Table 1. Significant results from comparison of biomarker levels within the placebo and the MPT groups between days 0 and 7.
Figure 1. Comparisons of biomarker levels between placebo and the MPT groups on days 0 and 7. There are no differences between cytokine levels detected in MPT and control groups on day 0 or day 7. Two-tailed unpaired t or u test dependent were used dependent upon variances differences evaluated by F test. On day 7, we observed a significant reduction in plasma levels of MMP-8 (p = 0.0016) in the MPT and a significant increase in plasma levels of sICAM-1 (p = 0.0005) in the placebo group (MPT group had no increase by day 7). Levels of sRAGE decreased significantly in both the MPT and placebo groups (p < 0.002) from day 0 to day 7. A p-value of <0.05 was considered significant (*).
Correlation between Biomarkers and Clinical Outcomes
Pearson’s correlation tests analyzed associations between biomarker levels and the clinical outcomes reported previously (6), including (1) P/F ratios on days 8 and 9, (2) mechanical ventilator plateau pressures on days 1 and 2, (3) PaCO2 values on days 2 and 3, (4) pH values on day 2, (5) need for racemic epinephrine following extubation, and (6) supplemental oxygen at PICU discharge (Table 2).

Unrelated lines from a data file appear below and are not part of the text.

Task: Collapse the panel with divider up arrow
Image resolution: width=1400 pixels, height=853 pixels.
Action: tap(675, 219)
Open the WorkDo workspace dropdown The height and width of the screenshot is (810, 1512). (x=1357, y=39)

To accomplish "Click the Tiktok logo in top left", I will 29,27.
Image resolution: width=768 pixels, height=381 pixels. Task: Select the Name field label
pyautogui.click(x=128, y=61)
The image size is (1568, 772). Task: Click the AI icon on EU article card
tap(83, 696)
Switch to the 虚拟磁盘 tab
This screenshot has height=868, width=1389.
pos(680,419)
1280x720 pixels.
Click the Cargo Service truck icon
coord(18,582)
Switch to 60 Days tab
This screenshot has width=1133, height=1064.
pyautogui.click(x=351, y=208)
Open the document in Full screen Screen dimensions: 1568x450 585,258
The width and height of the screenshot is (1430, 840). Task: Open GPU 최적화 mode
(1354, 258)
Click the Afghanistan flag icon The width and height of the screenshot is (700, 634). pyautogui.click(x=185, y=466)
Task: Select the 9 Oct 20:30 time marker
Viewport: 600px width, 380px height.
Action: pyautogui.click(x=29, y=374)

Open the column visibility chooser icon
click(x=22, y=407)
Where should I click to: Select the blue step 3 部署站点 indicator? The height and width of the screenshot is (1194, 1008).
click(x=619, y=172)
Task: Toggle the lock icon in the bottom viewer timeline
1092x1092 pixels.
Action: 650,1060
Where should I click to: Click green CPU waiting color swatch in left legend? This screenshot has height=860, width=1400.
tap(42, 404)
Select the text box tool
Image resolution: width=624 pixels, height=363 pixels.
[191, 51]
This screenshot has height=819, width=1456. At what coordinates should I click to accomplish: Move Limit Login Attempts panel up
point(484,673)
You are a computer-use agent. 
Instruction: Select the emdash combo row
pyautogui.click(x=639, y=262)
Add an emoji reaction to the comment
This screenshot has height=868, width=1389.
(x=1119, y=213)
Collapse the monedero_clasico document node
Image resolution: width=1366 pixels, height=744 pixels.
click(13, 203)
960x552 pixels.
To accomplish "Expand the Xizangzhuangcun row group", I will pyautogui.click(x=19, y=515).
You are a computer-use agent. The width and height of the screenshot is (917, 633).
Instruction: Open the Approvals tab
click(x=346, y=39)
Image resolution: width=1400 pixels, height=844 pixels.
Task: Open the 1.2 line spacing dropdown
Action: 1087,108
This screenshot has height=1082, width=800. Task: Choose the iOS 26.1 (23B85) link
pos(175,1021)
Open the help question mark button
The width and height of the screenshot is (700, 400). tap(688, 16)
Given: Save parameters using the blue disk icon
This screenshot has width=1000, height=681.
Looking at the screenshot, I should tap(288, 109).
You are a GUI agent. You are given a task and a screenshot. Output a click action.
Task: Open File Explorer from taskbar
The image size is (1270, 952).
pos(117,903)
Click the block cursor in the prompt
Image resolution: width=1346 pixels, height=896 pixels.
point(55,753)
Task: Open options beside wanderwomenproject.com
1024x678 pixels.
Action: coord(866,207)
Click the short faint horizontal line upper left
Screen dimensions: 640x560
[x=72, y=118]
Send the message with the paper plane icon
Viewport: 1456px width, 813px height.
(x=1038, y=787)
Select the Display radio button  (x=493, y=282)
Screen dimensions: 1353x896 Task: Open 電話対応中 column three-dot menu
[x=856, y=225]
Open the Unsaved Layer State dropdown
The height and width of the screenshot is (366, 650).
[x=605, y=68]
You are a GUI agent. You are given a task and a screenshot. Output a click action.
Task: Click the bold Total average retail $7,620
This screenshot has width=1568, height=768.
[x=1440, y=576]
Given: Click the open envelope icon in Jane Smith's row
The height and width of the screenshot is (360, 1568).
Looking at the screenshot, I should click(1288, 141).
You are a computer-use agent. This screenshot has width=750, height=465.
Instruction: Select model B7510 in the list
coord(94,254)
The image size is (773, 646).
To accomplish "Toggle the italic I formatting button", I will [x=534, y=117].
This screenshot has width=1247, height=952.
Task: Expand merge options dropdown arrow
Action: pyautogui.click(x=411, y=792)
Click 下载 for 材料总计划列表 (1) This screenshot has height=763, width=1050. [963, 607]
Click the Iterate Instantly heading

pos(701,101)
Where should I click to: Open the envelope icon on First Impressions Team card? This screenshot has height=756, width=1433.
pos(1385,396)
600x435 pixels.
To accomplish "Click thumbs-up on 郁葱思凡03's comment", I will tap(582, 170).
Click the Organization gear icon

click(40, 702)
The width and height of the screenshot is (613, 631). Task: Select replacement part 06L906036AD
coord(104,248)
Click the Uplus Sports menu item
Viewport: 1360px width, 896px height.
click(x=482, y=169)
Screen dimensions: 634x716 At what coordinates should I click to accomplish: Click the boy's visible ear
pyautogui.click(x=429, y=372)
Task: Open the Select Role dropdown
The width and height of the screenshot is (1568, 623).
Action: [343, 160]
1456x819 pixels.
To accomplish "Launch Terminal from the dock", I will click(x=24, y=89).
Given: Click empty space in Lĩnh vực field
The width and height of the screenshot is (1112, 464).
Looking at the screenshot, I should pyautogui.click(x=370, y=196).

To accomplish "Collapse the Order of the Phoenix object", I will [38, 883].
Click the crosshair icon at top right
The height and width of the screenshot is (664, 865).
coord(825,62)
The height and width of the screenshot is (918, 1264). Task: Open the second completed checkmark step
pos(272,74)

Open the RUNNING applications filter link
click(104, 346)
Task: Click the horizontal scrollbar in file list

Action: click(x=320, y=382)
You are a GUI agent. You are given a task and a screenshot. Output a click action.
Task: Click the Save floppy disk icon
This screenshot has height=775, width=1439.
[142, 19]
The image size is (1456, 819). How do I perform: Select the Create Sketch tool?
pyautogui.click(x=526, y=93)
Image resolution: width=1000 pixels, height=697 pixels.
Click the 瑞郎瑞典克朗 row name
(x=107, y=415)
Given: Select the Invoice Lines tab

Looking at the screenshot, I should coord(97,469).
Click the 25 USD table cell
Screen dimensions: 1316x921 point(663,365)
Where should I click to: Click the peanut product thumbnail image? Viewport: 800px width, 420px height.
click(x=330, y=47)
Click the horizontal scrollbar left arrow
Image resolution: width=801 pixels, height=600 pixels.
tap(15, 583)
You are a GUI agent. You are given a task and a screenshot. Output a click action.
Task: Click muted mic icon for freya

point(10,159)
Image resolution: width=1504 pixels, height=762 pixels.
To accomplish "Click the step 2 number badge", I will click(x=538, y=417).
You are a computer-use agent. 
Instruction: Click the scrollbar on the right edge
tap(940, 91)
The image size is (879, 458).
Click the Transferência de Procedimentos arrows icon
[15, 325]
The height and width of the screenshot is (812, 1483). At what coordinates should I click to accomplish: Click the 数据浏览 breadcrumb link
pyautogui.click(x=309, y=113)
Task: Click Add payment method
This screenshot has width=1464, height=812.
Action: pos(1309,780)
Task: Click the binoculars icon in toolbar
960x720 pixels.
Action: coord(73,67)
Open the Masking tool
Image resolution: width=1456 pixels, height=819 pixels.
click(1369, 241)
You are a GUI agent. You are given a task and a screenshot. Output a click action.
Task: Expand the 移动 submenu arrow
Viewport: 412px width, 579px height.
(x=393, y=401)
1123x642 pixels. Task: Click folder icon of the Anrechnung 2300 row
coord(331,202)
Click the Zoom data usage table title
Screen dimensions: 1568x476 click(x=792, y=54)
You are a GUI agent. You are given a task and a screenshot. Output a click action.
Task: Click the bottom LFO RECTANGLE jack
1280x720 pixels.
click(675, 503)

Table 2. Pearson’s correlation table showing pairwise comparisons of clinical parameters of diseases and other factors.
Soluble receptor for activated glycation end product levels (r = 0.93, p = 0.024) on day 7 correlated positively with improved oxygenation (PaO2/FiO2 ratios) on day 8 in the MPT group (Table 2), but not in the placebo group. Plateau pressures on day 1 were positively correlated with sRAGE on day 0 in both MPT (r = 0.66, p = 0.007), and placebo (r = 0.62, p = 0.006) groups. Plateau pressure on day 1 was also positively correlated with Ang-2 on day 7 in the placebo group (r = 0.86, p = 0.013), but not in the MPT group.
PaCO2 levels on days 2 and 3 did not correlate with any biomarker levels in either group. High pH on day 2 correlated with PAI-1 in the MPT group (r = 0.67, p = 0.009), but not in the placebo group. Racemic epinephrine therapy at extubation was positively correlated with MMP-8 in the placebo group on both day 0 and day 8 (r = 0.55, p = 0.021 and r = 0.76, p = 0.048, respectively), but not in the MPT group.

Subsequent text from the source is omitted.